Der Heilige Johannes Chrysostomus hat einmal geradezu verlockend angepriesen: „Das Fasten ist die Speise der Seele. Wie die körperliche Speise stärkt, so macht das Fasten die Seele kräftiger und verschafft ihr bewegliche Flügel, hebt sie empor und lässt sie über himmlische Dinge nachdenken.“
Das ist der wahre Mehrwert des scheinbar Weniger: Dass wir unseren Glauben stärken, unser Vertrauen festigen und neu erspüren, woraus wir eigentlich leben, wohin wir eigentlich wollen und was uns eigentlich heilig ist und wertvoll.
Gewiss, es gibt Menschen, die sagen: „Ich kann mit dem Glauben nichts anfangen“. Aber was können wir eigentlich ohne Glauben anfangen?

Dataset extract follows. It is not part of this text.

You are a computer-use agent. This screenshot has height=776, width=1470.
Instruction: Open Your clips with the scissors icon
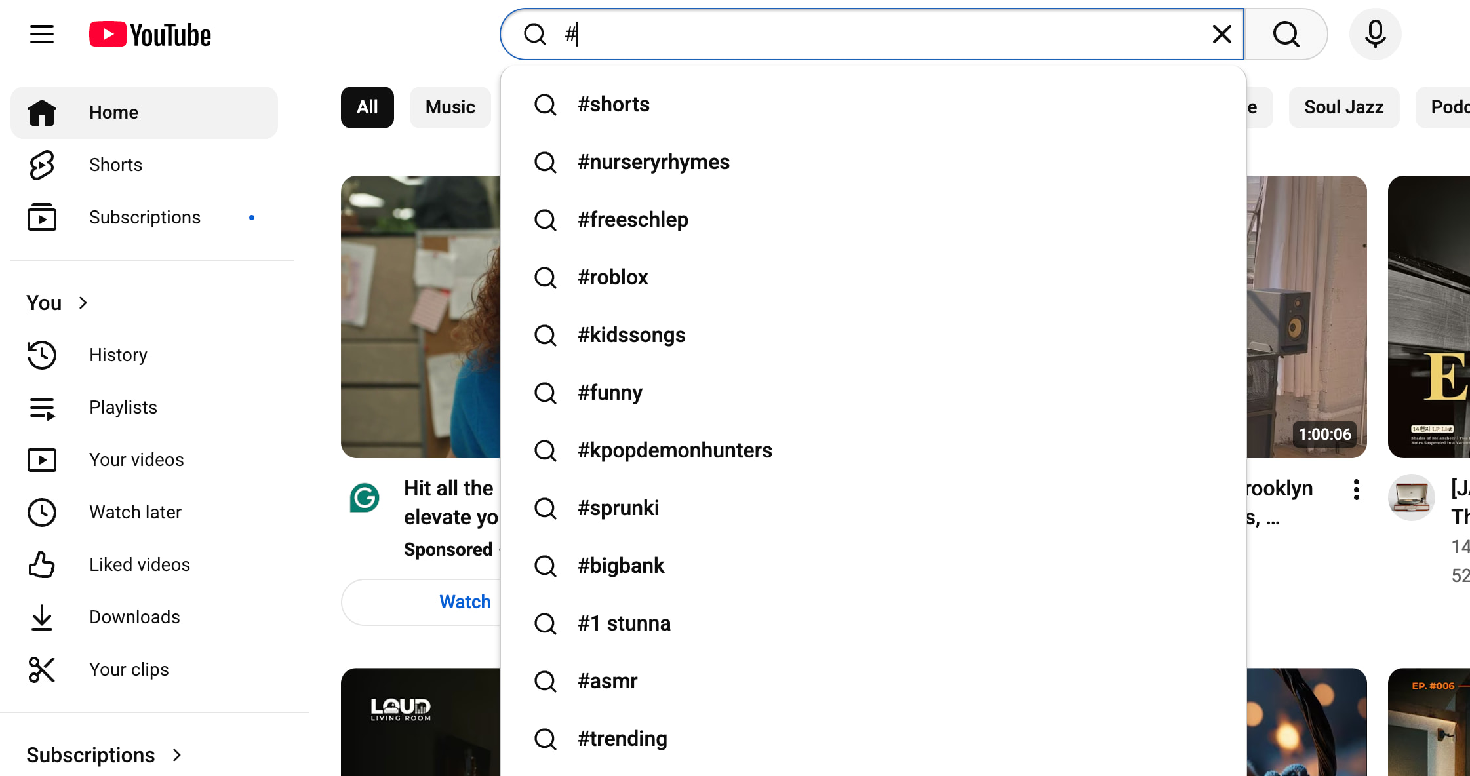[129, 669]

Ohne Gott? Gottlos? Herzlich wenig!
Ein Leben aus dem Glauben bietet mehr: Glaube macht Sinn, er vermittelt Werte; ein Leben aus dem Glauben ist im besten Sinn des Wortes: wert-voll. Eine Wertediskussion ohne Gott bleibt letztlich unverbindlich.
Das hat selbst Gregor Gysi bestätigt, der sich selbst als nicht-gläubig bezeichnet. Er sagt, dass in unserer Zeit allein die Religionen die Kraft haben „grundlegende Moral- und Wertvorstellungen allgemeinverbindlich in der Gesellschaft zu prägen.“
Und am Ende dann auch Sinn und Lebensglück vermitteln… Denn „Reinschauen, einkaufen, glücklich sein“ taugt allenfalls als Werbeslogan für ein Einkaufszentrum und muss am Ende alle enttäuschen, die sich vom Leben mehr erwarten und erhoffen. Spätestens dann, wenn Unglücke hereinbrechen, wissen wir, dass es in unserer so zerbrechlichen Welt nicht der Mensch alleine schafft. Nein der Mensch ist nicht der Glücksbringer. Glücksbringer ist vielmehr Gott: „Mein ganzes Glück bist du allein.“ Was für ein wunderbarer Gebetsgedanke aus Palm 16!
Aber auch Gott hat Durst. Bis zum letzten Atemzug. In Jesus dürstet es Gott unendlich nach dem Menschen. „Mich dürstet!“ (Joh 19,28) Diesen letzten Worten Jesu am Kreuz schenke ich meinen Glauben. Und gibt es darauf eine schönere Antwort, als die des Psalmisten: „Meine Seele dürstet nach Dir mein Gott“ (Ps 63,2)!